La déclaration de politique générale du Premier ministre, Ousmane Sonko, n’est plus qu’une question de jours. Bientôt, les Sénégalais, en plus de prendre connaissance du programme du Premier ministre, assisteront aux échanges verbaux entre lui et les députés, surtout ceux de l’opposition, majoritaires au sein de l’hémicycle de la Place Soweto. Après l’audience accordée par le chef de l’Etat, Bassirou Diomaye Faye, au président de l’Assemblée nationale, Amadou Mame Diop, suivie de la rencontre entre les présidents de groupe parlementaire, les choses commencent à bouger et dans le bon sens. Certains parlementaires s’étaient retrouvés à Saly pour apporter les rectificatifs nécessaires au Règlement intérieur qui permettraient au Premier ministre de divulguer les grandes orientations de son programme devant les députés. Les modifications proposées ont été transmises, via Amadou Mame Diop, au président de la République pour lui permettre de donner son avis. « L’Assemblée fait une proposition de loi. Le bureau l’examine avant de la déclarer recevable. Le président de l’Assemblée transmet la proposition de loi pour avis au chef de l’État. Lequel a dix jours pour donner son avis à partir de la date de transmission de la proposition de loi. Passé ce délai, la procédure suit son cours» explique l’ancien parlementaire Alioune Souaré avant de se demander : « l’avis est-il péremptoire ou consultatif?».
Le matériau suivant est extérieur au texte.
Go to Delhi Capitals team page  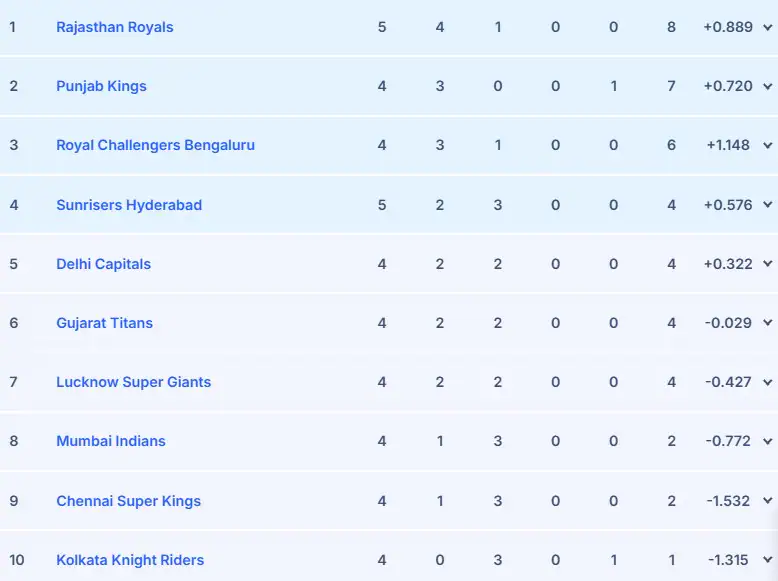tap(104, 264)
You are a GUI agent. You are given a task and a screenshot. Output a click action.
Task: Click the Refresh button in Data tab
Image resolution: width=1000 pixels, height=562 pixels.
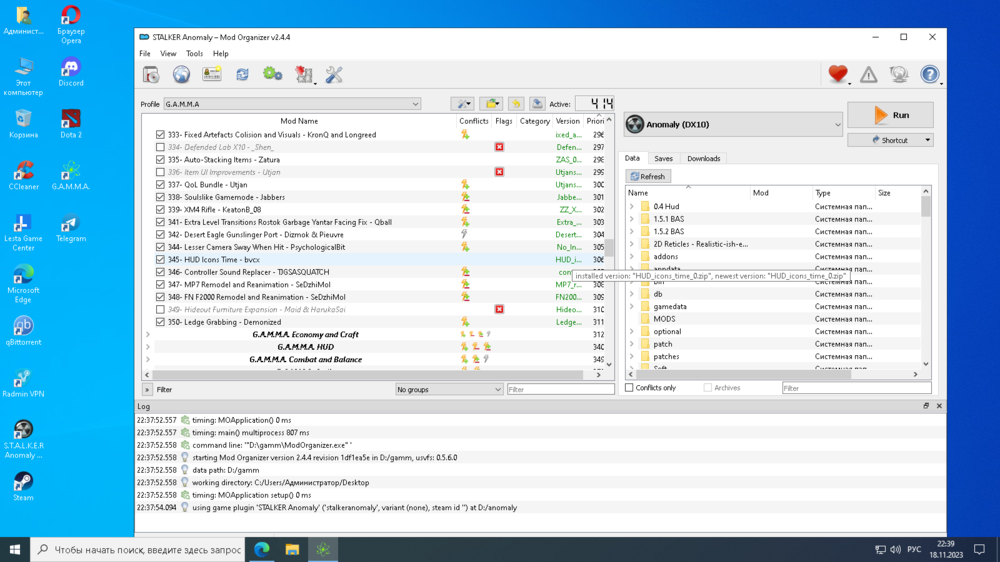[647, 177]
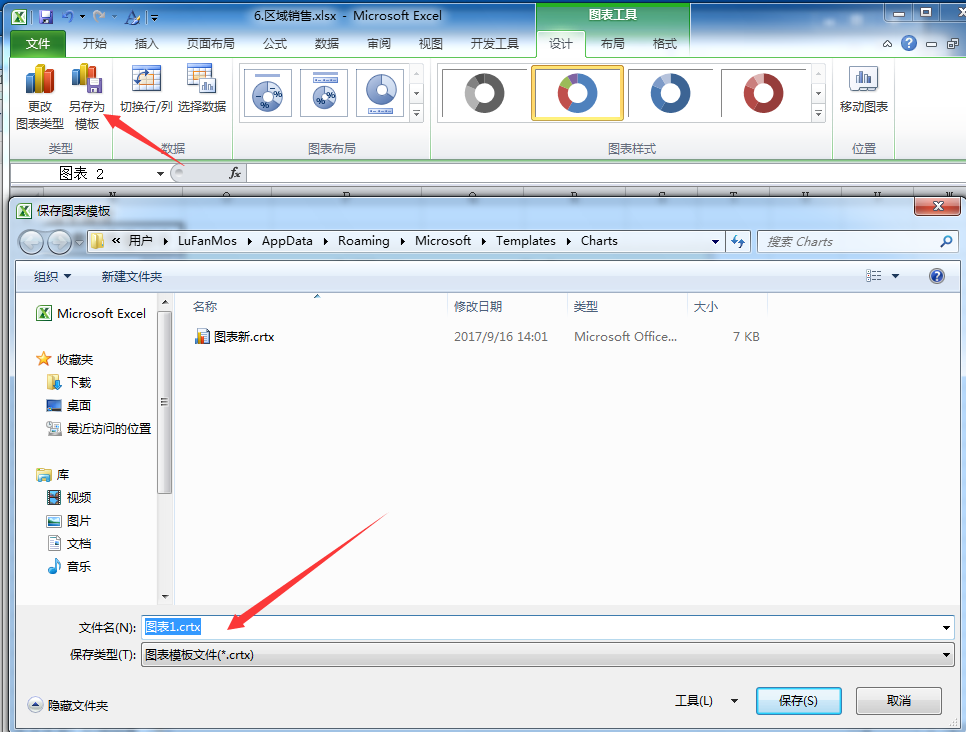Click the Cancel button
Screen dimensions: 966x732
[x=898, y=701]
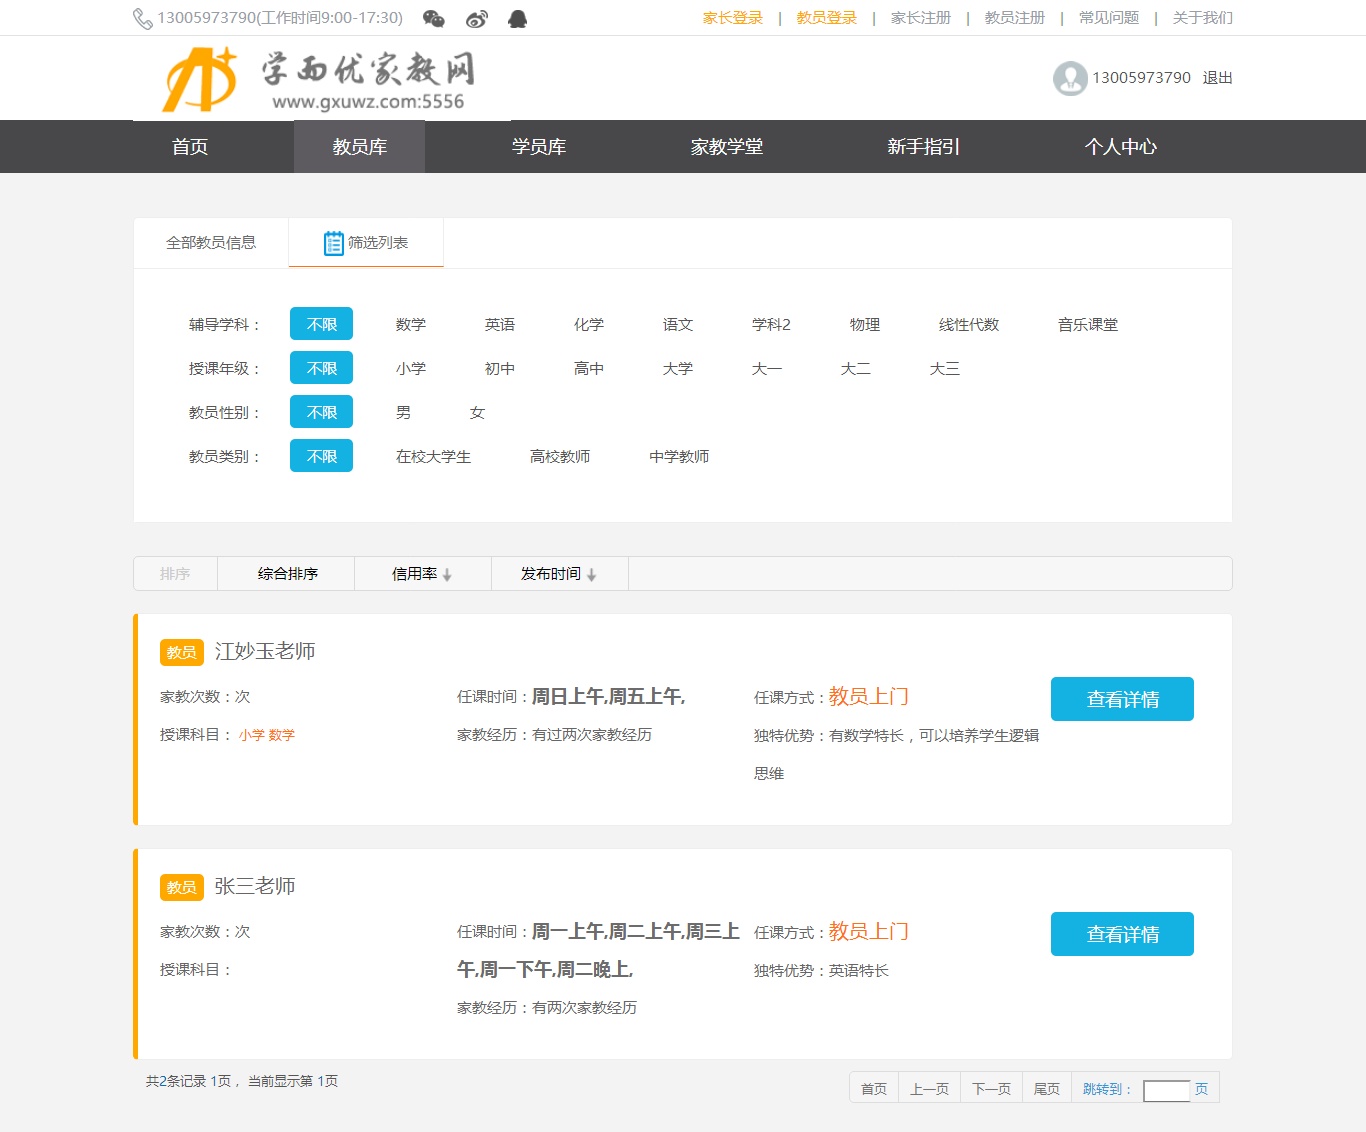This screenshot has height=1132, width=1366.
Task: Choose 高中 grade filter
Action: click(x=588, y=369)
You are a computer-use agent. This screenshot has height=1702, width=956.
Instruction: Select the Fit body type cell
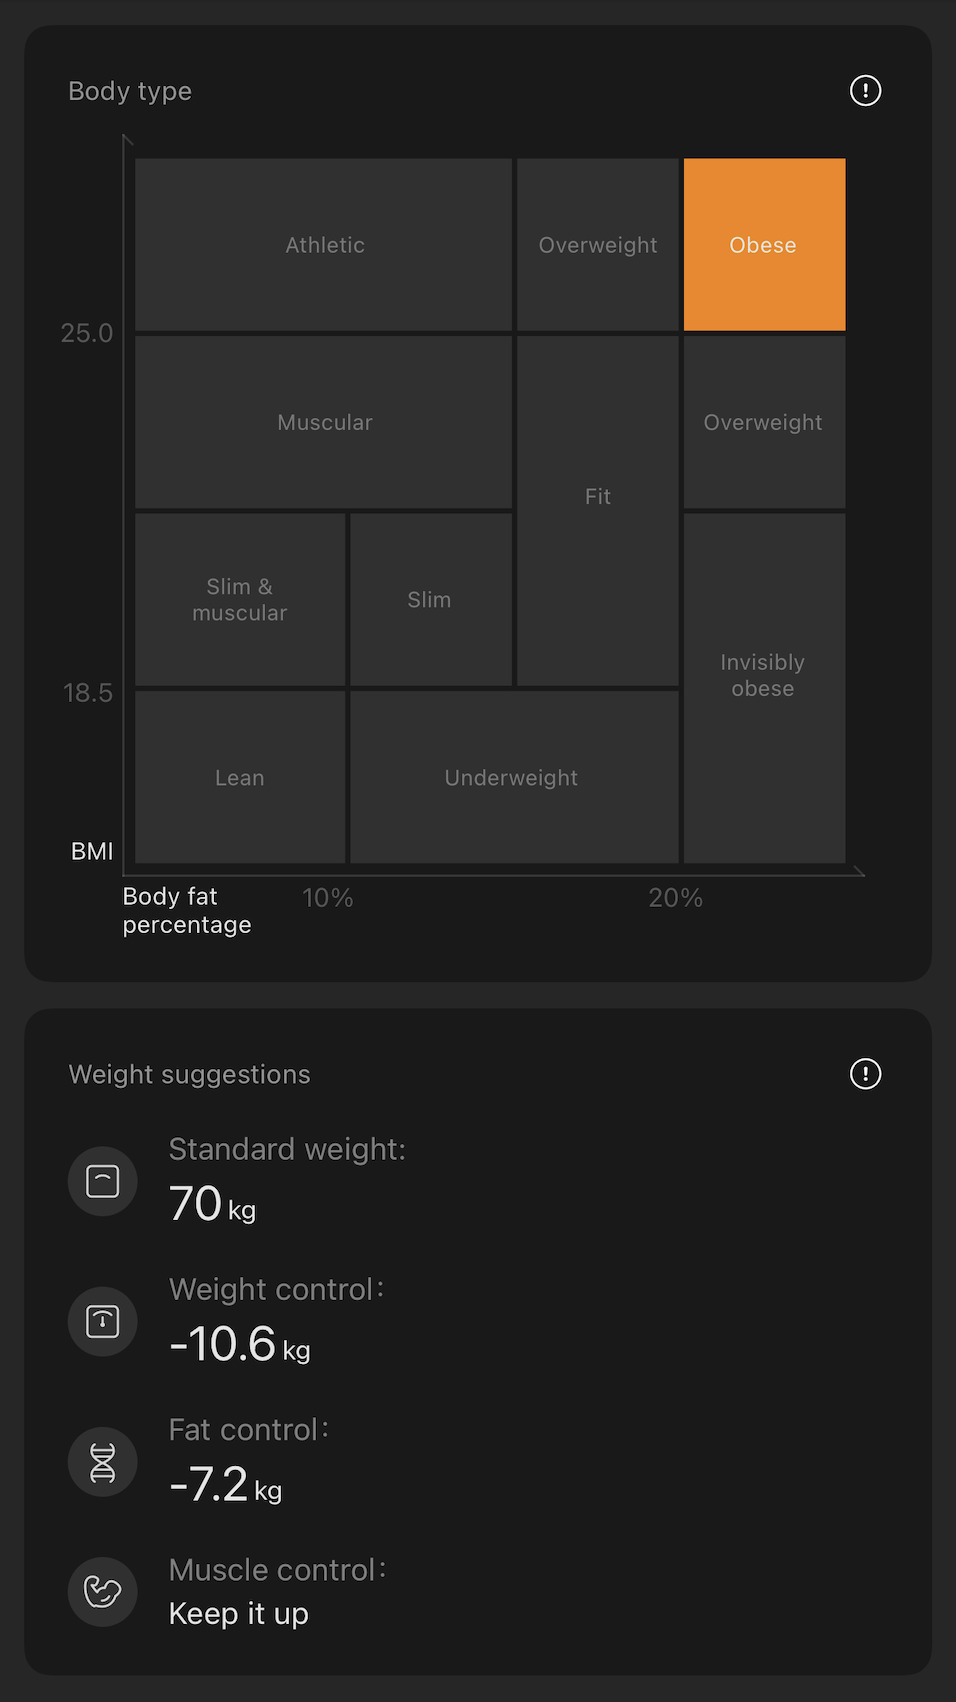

Pour beaucoup, le Président peut se méprendre et croire que son avis est décisif. Surtout que la loi ne précise pas si son avis est péremptoire ou consultatif. La loi n’a rien prévu dans le cas où l’avis du président de la République serait défavorable. «Il y a un vide juridique» selon Alioune Souaré. Cependant, il convient surtout d’interroger cette double appréciation du président de la République relativement aux propositions de lois des députés. La loi dit que son avis est recueilli avant adoption du texte et ensuite pour promulgation. «Cette loi semble obsolète car elle date du temps où il y avait un seul parti au sein de l’Assemblée nationale. C’est-à-dire du temps du régime monolithique. Depuis, les textes de l’Assemblée n’ont pas évolué sur cette question. Surtout que le fait de dire au président de la République qu’il a dix jours pour donner son avis est considéré dans les grandes démocraties parlementaires comme une violation de la séparation des pouvoirs. Plusieurs pays de la sous-région ont d’ailleurs revu leurs textes et actuellement seul le Sénégal traîne encore les pieds sur cette question» ajoute l’ancien parlementaire Alioune Souaré.
A l’en croire toujours, le Président promulgue les lois et, s’il n’est pas d’accord, il peut saisir le Conseil constitutionnel. «A quoi bon le saisir avant et après ?» se demande Souaré. « Il donne son avis avant même que l’Assemblée n’examine la proposition de loi(...) Il fait immixtion dans une chose que l’assemblée n’a pas encore examiné. Il peut à la limite influencer l’examen de la loi» soutient l’ancien député.
Tout compte fait, la loi, dans ce cas précis concernant les propositions de lois, semble obsolète et les pouvoirs du président de la République, excessifs. Le fait qu’il donne dans un premier temps son avis n’a pas de sens d’autant plus qu’ensuite, en fin de procédure, c’est lui qui promulgue. Le débat est lancé et vivement que les constitutionnalistes s’expriment sur la question pour permettre l’évolution des textes dans le bon sens, leur mise à jour surtout, dans l’intérêt exclusif de la démocratie.